## RECORDS FOR THIS TASK

····················

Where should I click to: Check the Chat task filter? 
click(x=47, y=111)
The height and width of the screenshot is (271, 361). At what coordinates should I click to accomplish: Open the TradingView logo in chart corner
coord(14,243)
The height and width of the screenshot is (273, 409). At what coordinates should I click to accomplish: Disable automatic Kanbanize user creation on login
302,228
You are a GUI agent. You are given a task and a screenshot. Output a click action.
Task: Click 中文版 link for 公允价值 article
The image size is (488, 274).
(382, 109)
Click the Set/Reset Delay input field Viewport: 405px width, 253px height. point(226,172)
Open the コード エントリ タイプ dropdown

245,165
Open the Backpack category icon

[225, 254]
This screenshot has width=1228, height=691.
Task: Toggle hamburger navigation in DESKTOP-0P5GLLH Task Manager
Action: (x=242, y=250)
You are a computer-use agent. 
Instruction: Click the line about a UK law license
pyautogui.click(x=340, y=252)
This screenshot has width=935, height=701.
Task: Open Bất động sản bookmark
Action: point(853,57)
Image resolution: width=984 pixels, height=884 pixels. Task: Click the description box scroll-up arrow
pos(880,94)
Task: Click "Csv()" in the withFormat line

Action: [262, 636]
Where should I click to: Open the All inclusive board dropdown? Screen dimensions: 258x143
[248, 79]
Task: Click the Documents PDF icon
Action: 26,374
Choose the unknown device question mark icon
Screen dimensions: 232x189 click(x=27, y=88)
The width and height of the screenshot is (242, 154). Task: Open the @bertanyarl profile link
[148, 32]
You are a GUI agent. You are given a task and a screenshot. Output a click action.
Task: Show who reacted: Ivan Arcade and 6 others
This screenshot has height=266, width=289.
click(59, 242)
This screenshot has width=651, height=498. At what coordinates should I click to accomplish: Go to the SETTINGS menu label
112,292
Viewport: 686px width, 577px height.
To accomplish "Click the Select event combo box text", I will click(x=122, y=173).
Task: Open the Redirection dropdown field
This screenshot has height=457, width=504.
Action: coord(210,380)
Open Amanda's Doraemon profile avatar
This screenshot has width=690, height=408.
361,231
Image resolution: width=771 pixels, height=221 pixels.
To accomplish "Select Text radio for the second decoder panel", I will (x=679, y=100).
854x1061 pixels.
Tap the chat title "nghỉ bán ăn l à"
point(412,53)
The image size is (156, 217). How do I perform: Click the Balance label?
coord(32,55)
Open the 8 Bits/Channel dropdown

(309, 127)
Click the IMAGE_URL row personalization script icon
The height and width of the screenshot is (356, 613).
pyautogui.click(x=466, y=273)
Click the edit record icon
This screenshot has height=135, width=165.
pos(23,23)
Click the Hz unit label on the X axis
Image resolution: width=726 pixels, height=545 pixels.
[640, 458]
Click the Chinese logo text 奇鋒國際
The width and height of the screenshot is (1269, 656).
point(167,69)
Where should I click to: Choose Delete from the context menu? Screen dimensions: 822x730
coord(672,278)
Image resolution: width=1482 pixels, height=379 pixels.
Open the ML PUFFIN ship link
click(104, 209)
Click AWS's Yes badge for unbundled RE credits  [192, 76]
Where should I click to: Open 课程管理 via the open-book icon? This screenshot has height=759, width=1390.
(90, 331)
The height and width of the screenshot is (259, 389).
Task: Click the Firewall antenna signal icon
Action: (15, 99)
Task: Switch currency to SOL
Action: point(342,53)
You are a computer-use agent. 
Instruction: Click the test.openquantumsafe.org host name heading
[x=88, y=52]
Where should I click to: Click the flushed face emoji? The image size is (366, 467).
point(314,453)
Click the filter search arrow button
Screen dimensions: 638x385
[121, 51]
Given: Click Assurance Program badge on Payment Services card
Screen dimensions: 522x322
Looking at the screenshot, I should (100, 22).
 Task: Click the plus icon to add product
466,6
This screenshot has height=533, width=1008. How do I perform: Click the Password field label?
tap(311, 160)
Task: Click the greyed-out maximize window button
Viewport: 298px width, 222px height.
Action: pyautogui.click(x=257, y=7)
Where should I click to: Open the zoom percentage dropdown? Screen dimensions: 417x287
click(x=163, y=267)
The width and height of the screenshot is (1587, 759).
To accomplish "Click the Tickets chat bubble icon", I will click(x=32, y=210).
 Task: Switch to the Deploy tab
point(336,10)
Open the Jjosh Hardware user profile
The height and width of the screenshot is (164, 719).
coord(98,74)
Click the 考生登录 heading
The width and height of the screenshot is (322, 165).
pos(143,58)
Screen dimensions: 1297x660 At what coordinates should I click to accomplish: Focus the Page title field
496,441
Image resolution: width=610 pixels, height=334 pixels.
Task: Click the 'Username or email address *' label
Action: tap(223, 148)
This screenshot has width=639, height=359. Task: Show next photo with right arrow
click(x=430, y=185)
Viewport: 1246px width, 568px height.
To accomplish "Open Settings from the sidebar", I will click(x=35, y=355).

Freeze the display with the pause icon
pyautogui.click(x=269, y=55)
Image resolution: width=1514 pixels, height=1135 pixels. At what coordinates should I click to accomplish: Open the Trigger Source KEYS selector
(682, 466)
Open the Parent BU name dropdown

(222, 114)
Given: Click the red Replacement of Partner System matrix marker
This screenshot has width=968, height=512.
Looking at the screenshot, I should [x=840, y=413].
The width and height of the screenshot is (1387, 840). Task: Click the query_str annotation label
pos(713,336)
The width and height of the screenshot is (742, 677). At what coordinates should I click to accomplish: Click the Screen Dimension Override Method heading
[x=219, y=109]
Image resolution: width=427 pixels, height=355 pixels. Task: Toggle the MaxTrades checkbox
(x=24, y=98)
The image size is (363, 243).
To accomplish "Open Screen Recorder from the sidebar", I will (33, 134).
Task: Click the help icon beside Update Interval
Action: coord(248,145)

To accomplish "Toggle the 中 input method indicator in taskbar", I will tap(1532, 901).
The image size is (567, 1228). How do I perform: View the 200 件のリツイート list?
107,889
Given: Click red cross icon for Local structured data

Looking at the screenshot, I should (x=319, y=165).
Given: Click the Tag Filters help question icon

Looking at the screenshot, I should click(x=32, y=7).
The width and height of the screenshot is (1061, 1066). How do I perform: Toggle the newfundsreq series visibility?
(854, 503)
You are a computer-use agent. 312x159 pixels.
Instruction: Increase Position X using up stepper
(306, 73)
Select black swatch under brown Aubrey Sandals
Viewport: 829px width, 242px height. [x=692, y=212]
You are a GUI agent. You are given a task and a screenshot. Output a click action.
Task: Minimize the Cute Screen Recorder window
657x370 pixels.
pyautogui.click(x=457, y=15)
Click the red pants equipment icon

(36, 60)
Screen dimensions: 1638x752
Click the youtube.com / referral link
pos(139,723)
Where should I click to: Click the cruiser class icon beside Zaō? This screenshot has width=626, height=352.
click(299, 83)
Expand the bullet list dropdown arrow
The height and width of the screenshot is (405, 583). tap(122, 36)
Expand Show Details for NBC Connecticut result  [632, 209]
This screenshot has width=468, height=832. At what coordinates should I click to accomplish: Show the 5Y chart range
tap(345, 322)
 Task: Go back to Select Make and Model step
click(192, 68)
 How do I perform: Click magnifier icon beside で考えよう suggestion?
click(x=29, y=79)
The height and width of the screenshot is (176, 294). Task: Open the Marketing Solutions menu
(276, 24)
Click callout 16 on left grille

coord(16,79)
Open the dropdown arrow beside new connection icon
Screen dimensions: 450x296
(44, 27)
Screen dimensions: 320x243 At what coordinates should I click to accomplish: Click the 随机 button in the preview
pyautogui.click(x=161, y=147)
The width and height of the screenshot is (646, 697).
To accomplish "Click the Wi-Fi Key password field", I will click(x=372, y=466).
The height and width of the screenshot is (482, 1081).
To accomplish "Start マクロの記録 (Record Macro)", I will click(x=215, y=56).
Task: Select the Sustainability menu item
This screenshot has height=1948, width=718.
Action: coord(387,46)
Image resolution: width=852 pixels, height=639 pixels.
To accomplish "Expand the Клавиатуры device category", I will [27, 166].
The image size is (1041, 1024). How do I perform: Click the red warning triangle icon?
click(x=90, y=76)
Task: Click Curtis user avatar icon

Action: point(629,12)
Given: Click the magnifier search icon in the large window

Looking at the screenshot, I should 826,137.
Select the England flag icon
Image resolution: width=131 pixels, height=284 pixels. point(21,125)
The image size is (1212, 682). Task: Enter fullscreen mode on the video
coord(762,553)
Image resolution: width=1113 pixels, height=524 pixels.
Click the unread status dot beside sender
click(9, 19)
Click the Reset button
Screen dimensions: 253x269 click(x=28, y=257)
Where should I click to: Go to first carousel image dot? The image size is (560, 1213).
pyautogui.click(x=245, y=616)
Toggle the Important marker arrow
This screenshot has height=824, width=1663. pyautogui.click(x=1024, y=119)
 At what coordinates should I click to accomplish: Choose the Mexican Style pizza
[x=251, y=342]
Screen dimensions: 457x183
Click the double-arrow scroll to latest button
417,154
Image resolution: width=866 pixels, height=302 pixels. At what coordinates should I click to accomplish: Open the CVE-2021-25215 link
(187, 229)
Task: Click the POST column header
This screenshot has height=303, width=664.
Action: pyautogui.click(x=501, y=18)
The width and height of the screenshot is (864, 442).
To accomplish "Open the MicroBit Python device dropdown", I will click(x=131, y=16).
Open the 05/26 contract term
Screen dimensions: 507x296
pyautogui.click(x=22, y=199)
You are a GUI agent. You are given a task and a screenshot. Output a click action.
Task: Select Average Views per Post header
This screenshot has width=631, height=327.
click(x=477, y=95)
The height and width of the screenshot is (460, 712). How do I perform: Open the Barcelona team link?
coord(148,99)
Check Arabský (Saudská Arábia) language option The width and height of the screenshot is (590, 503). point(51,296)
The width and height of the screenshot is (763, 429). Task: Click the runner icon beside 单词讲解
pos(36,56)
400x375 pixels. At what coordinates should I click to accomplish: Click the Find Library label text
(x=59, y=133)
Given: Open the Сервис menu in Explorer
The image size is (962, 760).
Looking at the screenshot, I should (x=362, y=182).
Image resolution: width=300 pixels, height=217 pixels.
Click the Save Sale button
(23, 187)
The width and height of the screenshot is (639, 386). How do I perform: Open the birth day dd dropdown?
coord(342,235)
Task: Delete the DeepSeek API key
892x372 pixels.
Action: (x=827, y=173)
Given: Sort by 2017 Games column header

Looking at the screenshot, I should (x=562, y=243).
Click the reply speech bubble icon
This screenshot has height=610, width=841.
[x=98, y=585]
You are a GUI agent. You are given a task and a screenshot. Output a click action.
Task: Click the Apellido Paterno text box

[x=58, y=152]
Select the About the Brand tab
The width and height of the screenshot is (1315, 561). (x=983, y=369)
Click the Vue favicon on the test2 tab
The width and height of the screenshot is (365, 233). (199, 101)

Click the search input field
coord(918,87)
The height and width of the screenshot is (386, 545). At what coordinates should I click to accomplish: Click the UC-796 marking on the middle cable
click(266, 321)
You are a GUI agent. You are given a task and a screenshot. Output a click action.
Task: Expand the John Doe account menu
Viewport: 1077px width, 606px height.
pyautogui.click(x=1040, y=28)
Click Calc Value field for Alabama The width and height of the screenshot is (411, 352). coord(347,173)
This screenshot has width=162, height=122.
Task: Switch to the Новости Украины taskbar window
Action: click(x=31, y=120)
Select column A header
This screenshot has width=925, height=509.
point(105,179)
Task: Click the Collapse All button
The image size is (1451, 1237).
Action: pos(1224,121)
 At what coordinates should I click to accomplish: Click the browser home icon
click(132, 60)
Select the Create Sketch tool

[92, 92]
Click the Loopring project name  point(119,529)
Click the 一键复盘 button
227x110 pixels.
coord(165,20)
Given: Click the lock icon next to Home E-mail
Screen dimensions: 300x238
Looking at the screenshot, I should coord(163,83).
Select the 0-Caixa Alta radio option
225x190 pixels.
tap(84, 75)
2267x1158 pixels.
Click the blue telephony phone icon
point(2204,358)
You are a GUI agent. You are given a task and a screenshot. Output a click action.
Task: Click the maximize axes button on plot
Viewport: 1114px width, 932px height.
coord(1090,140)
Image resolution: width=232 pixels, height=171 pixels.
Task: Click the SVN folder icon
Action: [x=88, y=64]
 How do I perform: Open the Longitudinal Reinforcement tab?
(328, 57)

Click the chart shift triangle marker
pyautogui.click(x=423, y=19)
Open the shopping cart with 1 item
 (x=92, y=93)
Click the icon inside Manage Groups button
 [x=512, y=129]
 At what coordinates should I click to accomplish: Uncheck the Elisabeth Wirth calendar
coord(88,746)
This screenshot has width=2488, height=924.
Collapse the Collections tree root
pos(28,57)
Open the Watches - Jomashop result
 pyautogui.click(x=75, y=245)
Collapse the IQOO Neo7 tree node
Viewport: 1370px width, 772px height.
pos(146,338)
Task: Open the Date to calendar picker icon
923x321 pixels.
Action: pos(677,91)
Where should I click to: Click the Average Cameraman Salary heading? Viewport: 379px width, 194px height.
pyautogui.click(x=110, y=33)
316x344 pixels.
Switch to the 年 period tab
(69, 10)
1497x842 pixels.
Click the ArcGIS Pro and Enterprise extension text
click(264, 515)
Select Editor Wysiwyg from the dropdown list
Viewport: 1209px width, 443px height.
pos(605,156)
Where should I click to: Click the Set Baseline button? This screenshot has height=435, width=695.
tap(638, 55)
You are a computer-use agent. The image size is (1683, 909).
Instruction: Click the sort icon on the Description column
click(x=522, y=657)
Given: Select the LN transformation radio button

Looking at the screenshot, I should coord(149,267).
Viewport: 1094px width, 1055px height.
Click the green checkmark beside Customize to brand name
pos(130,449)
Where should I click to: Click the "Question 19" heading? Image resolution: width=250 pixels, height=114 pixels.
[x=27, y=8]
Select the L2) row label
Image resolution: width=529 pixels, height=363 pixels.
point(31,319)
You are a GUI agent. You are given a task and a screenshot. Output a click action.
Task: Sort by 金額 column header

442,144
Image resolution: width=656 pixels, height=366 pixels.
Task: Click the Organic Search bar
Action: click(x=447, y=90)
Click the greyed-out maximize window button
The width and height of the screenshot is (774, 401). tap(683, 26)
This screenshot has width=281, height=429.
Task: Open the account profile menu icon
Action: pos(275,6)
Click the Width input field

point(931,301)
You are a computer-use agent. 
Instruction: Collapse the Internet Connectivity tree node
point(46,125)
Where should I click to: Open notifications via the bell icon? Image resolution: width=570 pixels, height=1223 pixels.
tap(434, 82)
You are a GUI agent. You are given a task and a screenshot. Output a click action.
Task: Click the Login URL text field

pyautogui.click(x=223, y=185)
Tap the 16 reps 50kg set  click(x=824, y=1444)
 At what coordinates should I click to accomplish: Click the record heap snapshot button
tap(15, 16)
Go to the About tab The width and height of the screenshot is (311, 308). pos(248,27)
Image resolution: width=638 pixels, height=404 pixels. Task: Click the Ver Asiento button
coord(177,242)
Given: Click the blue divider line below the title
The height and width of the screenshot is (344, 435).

····················

## WHAT NEEDS TO BE DONE
Please recast the records from the line with "2267x1158 pixels." through the line with "pyautogui.click(x=110, y=33)", both included, as a Markdown table with the columns Row and Line. Give each nonblank line its own numbered row and leave out blank lines.

## TASK SOLUTION
| Row | Line |
|---|---|
| 1 | 2267x1158 pixels. |
| 2 | Click the blue telephony phone icon |
| 3 | point(2204,358) |
| 4 | You are a GUI agent. You are given a task and a screenshot. Output a click action. |
| 5 | Task: Click the maximize axes button on plot |
| 6 | Viewport: 1114px width, 932px height. |
| 7 | coord(1090,140) |
| 8 | Image resolution: width=232 pixels, height=171 pixels. |
| 9 | Task: Click the SVN folder icon |
| 10 | Action: [x=88, y=64] |
| 11 |  How do I perform: Open the Longitudinal Reinforcement tab? |
| 12 | (328, 57) |
| 13 | Click the chart shift triangle marker |
| 14 | pyautogui.click(x=423, y=19) |
| 15 | Open the shopping cart with 1 item |
| 16 |  (x=92, y=93) |
| 17 | Click the icon inside Manage Groups button |
| 18 |  [x=512, y=129] |
| 19 |  At what coordinates should I click to accomplish: Uncheck the Elisabeth Wirth calendar |
| 20 | coord(88,746) |
| 21 | This screenshot has width=2488, height=924. |
| 22 | Collapse the Collections tree root |
| 23 | pos(28,57) |
| 24 | Open the Watches - Jomashop result |
| 25 |  pyautogui.click(x=75, y=245) |
| 26 | Collapse the IQOO Neo7 tree node |
| 27 | Viewport: 1370px width, 772px height. |
| 28 | pos(146,338) |
| 29 | Task: Open the Date to calendar picker icon |
| 30 | 923x321 pixels. |
| 31 | Action: pos(677,91) |
| 32 | Where should I click to: Click the Average Cameraman Salary heading? Viewport: 379px width, 194px height. |
| 33 | pyautogui.click(x=110, y=33) |